Я знавала любовников, которые не умели молчать и делали вид, что говорят со мной обо мне перед тем, как излить мне душу в монологе по поводу их очередной блажи и закончить рассказом о маленьком-дерзком-мальчике-обожаемом-своей-мамочкой, каким они всегда были или, как ты догадываешься, никогда не могли быть. Были и такие, что молчали, чтобы как-нибудь ненароком не ляпнуть чего-нибудь, что могло меня обидеть, и разрушали самих себя: никакого отношения к нашему с тобой молчанию, которое суть не вычитание или изъян, а полнота без иллюзий, это не имеет. Нор, ты наименее патетичный и самый нечеловеческий, слишком нечеловеческий любовник, какого я когда-либо встречала!

Ты точь-в-точь как моя мама. Узнав о том, что она впала в кому, я тотчас вылетела в Париж, чтобы быть с нею рядом. Скоротечный менингит в несколько дней унес ее, в пятницу ее не стало. Сегодня вторник, я вернулась с кладбища, сижу и плачу. И молчу — это оборотная сторона нашего с тобой солнечного молчания. Мама жила в молчании, о котором я пытаюсь рассказать тебе. Она была самой сдержанной женщиной из всех, кого я знала. Можно сказать иначе: наименее истеричной и не склонной к депрессии. Скажешь, таких не бывает?

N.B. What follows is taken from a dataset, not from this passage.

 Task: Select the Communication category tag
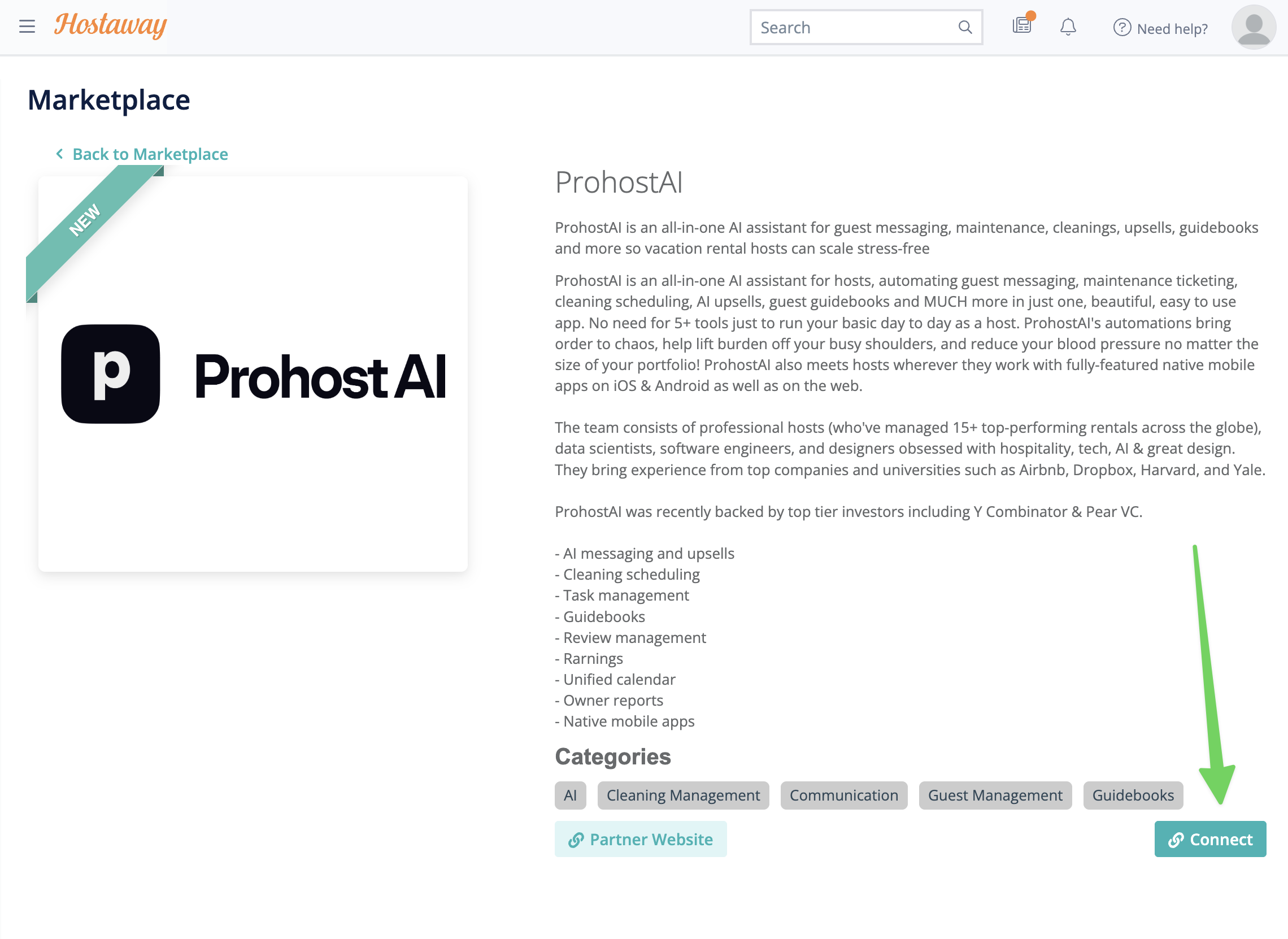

Бывает! И это моя мама, не удивляйся, что я говорю о ней в настоящем времени, она среди нас. Наше молчание было настолько прозрачно, что я не испытывала необходимости говорить с тобой о ней. Но теперь другое дело. Это ведь тоже молчание: писать, находясь в трауре, о том, о чем не можешь сказать. Знаю, ты меня слышишь.

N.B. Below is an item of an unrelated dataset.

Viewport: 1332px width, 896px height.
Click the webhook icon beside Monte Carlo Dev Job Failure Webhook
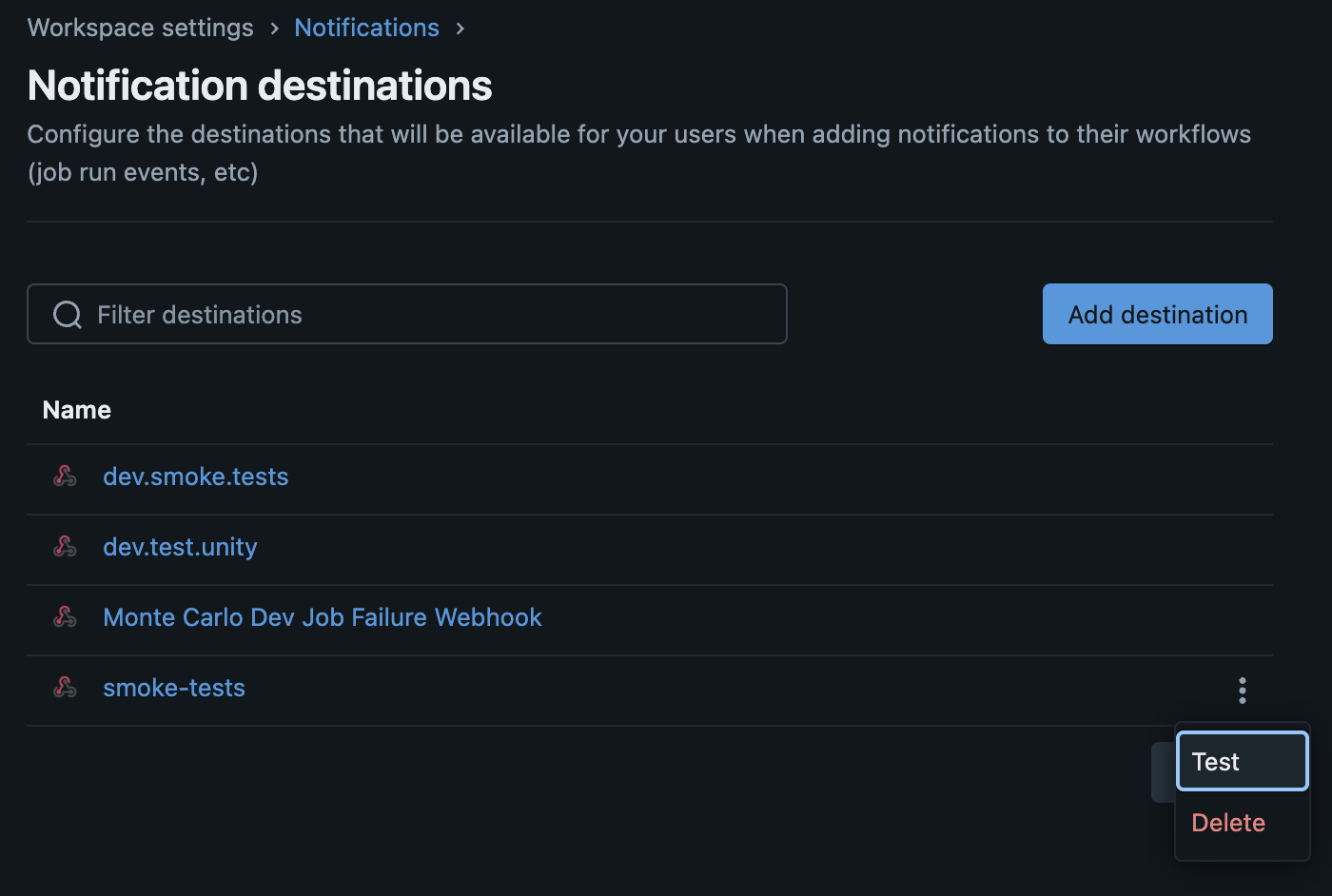click(65, 616)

Мой дед по материнской линии звался Иваном, он женился на красавице еврейке Саре, они покинули родную Москву накануне революции и уехали сначала в Женеву, потом в Париж. Будучи психоаналитиком-самоучкой, я подозреваю, что эта докоммунистическая колыбель с ее православными куполами — единственный византийский магнит, притягивающий меня к пути, по которому следует твой Себастьян. Любопытно, что у Ивана со светлыми, как лен, волосами, и у Сары с волосами черными как смоль родилась дочь Кристина, своим точеным профилем напоминающая гречанок с античных ваз, изображенных красным по черному. Ни бабушка, ни дедушка не поклонялись Богу своих предков и воспитали единственную дочь в почитании всемирного Разума, как уже издавна, задолго до революции практиковалось в Москве и Санкт-Петербурге в память о Дидро и Екатерине Великой, но более не практикуется. Если вкратце, республика и Дарвин, единственный «великий человек», который пользовался маминым уважением, ее «наставник» в естественных науках, которые она преподавала, — вот ее вера. А выйдя замуж, она посвятила себя мне и моей сестре, но в еще большей степени — папе. Он был дипломатом и постоянно разъезжал.

Мне казалось, мама не любила отца по-настоящему. Теперь я полагаю, что все же любила, раз завещала кремировать себя, чтобы пройти через то же, что и он. Такова была ее последняя воля: чтобы их урны стояли рядом, и было ясно: это прах семейной пары. Отпевание по православному обряду — об этом она попросила в память о своем отце — показалось мне пресным, вряд ли современные священники сами верят в таинство, это заметно и прихожанами ощущается. Ну, словом, зрелище было жалкое. Возможно, затишье перед новым всплеском веры? А я-то думала, мама далека от религии, ан нет — она пожелала напомнить, что является дочерью Ивана, и таким образом обособиться от папы с его католицизмом. Верная во всем, вплоть до кремации, супруга, но не покорная — такова суть ее последних распоряжений.